ROANOKE TIMES Copyright (c) 1996, Roanoke Times DATE: Thursday, November 28, 1996 TAG: 9611290046 SECTION: VIRGINIA PAGE: C1 EDITION: HOLIDAY SOURCE: JAN VERTEFEUILLE STAFF WRITER
A CORRECTIONAL officer erred in putting the victim in a cell with a violent inmate, the judge ruled, but the head of the Augusta Correctional Center was not liable.
A state prisoner who was raped by his cellmate may have been the victim of "poor judgment" by a correctional officer who made his cell assignment, but he does not have a claim against the warden of Augusta Correctional Center, a federal judge has ruled.
U.S. District Judge Samuel Wilson ruled that the officer who assigned William Dixon to a cell with Johnny Turner, a violent inmate, "should have known of the likelihood that Turner would eventually attack Dixon in some manner, although the sexual battery was not necessarily foreseeable."
But the cell-assignment policy itself was not "constitutionally deficient" and the warden was not proven to be "deliberately indifferent" to a risk to Dixon, Wilson ruled. Because of that, he could not find in Dixon's favor.
Dixon, 24, is serving a 15-year sentence for robbery. He reported being raped in May 1994, four nights after being assigned to share a cell with Turner.
Turner admitted having sex with Dixon, but maintained that it was consensual.
Turner had committed more than 30 major institutional violations at various prisons, including hitting and beating fellow inmates and correctional officers.

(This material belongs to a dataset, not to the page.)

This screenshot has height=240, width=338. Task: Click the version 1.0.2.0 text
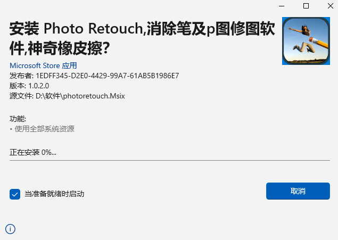39,86
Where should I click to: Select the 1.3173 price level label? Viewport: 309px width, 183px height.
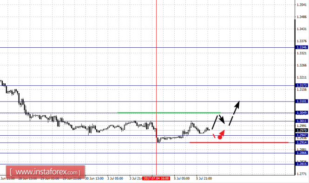click(x=302, y=85)
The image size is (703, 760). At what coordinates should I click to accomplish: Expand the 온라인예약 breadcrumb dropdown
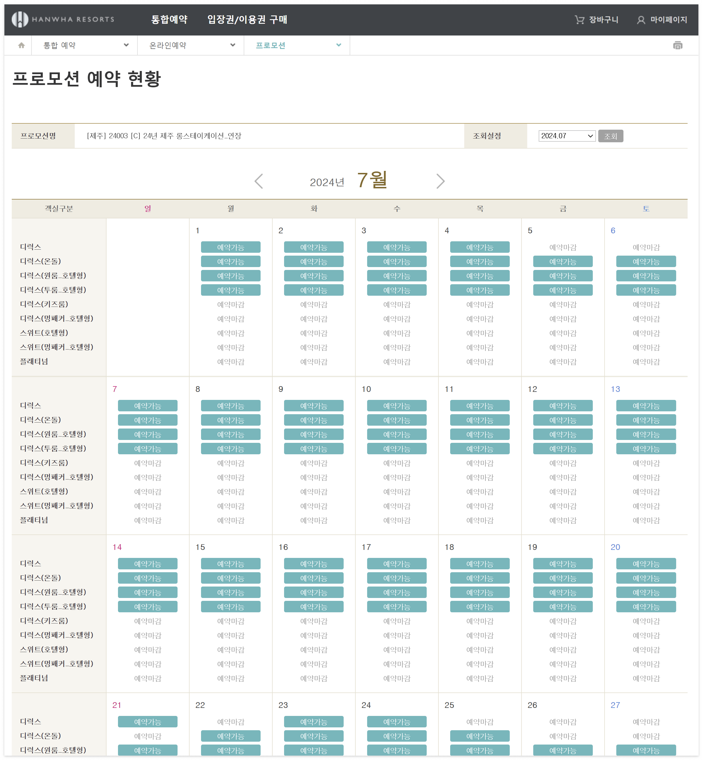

He also was involved in a violent hostage-taking incident at Mecklenburg Correctional Center in 1984, according to prison officials.
Turner is serving a 70-year sentence for rape, robbery, malicious wounding, drug-related charges and several other charges.
In his ruling, Wilson noted that warden Lonnie Saunders' knowledge of the cell assignment procedures at Augusta and of Turner's record was "less than optimal." Saunders testified at a hearing this summer that he knew Turner had attacked another inmate with a baseball bat in 1993.
In an earlier affidavit in a lawsuit filed by Turner, Saunders detailed Turner's record in prison. He said Turner had been punished for sexual advances toward others, indecent exposure and assault. Turner's suit, alleging constitutional violations in the way he was punished for the rape, was dismissed last year.
In assigning inmates to cells, officers must consider an inmate's propensity for violence and sexually predatory conduct as well as an inmate's potential for becoming a victim. The officer who assigned Turner and Dixon to the same cell testified that she believed most of Turner's violence had been directed at guards rather than inmates and that he hadn't committed any offenses for several months.
Saunders, the sole defendant in Dixon's suit, was not in his office Wednesday.
Turner was convicted in a prison hearing of assaulting Dixon and was punished with 15 days in isolation and the loss of 30 days of good conduct credit.